VarDict is fully integrated in e.g. bcbio-nextgen, see https://github.com/chapmanb/bcbio-nextgen

Please cite VarDict:

Lai Z, Markovets A, Ahdesmaki M, Chapman B, Hofmann O, McEwen R, Johnson J, Dougherty B, Barrett JC, and Dry JR. VarDict: a novel and versatile variant caller for next-generation sequencing in cancer research. Nucleic Acids Res. 2016, pii: gkw227.

The link to is article can be accessed through: http://nar.oxfordjournals.org/cgi/content/full/gkw227?ijkey=Tk8eKQcYwNlQRNU&keytype=ref

Coded by Zhongwu Lai 2014.

Requirements

  • Perl (uses /usr/bin/env perl)
  • R (uses /usr/bin/env R)
  • samtools (must be in path, not required if using the Java implementation in place of vardict.pl)

Quick start

Make sure the VarDict folder (scripts vardict.pl, vardict, testsomatic.R, teststrandbias.R, var2vcf_valid.pl and var2vcf_somatic.pl) is in path before running the following commands.

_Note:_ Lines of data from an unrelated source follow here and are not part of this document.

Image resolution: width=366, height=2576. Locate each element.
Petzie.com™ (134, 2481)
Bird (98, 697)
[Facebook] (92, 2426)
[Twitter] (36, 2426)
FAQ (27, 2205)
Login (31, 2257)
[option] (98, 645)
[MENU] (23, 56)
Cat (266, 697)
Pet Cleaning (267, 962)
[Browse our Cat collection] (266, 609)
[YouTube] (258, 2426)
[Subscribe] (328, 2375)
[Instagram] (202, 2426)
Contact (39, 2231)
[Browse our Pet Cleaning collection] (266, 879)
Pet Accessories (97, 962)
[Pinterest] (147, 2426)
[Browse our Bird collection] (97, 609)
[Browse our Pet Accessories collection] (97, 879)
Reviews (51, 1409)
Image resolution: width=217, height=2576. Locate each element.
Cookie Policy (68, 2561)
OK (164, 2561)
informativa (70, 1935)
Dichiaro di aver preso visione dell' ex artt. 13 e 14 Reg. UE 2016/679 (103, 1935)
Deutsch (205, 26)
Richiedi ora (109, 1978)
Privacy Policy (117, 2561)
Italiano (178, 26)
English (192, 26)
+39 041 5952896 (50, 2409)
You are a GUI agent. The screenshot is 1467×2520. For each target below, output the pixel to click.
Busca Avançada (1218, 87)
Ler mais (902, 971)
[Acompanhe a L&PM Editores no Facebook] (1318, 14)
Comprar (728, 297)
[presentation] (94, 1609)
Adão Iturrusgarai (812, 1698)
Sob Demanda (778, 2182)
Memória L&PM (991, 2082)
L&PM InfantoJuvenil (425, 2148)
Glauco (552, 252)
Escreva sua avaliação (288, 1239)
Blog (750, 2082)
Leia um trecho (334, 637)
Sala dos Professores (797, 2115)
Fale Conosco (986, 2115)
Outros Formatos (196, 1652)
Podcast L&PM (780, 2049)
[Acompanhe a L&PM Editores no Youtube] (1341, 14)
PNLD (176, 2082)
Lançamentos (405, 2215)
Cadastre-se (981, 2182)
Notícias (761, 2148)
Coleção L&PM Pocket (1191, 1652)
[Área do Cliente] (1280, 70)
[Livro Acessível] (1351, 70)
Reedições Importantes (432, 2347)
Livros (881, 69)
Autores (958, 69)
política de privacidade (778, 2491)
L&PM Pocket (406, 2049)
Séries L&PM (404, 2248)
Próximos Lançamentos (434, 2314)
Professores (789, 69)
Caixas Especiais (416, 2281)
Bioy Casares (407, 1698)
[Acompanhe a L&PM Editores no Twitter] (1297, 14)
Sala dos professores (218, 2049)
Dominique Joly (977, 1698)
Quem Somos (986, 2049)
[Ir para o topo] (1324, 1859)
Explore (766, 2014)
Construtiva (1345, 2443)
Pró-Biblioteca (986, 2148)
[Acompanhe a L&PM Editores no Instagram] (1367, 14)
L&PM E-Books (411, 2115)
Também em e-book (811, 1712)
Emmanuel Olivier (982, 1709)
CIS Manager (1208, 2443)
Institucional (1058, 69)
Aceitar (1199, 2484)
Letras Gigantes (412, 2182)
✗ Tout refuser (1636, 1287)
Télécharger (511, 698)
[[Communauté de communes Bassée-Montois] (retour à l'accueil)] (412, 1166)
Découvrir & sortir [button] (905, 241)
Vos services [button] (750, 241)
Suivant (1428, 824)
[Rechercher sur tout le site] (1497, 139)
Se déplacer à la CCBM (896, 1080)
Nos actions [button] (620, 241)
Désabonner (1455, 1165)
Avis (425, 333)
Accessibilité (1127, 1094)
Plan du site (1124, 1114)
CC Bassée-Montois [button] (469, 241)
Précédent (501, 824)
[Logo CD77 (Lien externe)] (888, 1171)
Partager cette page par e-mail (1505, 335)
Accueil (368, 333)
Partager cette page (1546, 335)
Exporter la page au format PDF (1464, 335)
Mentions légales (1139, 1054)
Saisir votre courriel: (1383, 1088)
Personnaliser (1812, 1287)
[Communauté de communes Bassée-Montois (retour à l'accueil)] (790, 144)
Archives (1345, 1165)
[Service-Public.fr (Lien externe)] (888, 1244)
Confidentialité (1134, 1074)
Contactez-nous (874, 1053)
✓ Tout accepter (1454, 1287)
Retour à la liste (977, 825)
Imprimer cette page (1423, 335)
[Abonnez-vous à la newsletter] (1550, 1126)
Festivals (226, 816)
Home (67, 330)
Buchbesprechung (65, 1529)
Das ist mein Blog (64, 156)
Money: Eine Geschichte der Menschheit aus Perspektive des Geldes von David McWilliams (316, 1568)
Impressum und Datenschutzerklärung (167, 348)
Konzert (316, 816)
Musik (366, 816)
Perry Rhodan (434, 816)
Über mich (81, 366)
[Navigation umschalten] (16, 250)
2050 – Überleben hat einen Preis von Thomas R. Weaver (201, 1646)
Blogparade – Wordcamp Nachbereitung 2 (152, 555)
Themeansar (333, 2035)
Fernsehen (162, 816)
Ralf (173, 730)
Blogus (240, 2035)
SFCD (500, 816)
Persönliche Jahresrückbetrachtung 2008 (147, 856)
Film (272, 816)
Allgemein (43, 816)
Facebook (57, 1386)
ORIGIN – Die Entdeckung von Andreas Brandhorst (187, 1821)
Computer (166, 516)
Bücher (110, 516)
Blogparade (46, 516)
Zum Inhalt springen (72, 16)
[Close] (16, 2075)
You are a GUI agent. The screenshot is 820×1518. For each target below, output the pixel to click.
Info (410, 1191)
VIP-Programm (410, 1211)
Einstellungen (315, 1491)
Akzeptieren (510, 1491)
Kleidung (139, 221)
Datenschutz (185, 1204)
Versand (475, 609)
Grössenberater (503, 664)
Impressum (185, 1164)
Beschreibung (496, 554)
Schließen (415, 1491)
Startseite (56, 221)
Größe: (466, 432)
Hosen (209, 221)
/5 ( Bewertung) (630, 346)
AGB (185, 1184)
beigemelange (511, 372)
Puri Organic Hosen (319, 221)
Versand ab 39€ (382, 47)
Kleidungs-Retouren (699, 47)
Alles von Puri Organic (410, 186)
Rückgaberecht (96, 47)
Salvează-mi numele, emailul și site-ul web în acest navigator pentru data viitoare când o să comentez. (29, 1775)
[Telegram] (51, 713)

  • Running in single sample mode:

    AF_THR="0.01" # minimum allele frequency
    vardict -G /path/to/hg19.fa -f $AF_THR -N sample_name -b /path/to/my.bam -c 1 -S 2 -E 3 -g 4 /path/to/my.bed | teststrandbias.R | var2vcf_valid.pl -N sample_name -E -f $AF_THR
    
  • Paired variant calling:

    AF_THR="0.01" # minimum allele frequency
    vardict -G /path/to/hg19.fa -f $AF_THR -N tumor_sample_name -b "/path/to/tumor.bam|/path/to/normal.bam" -c 1 -S 2 -E 3 -g 4 /path/to/my.bed | testsomatic.R | var2vcf_paired.pl -N "tumor_sample_name|normal_sample_name" -f $AF_THR
    

Contributors

License

The code is freely available under the MIT license.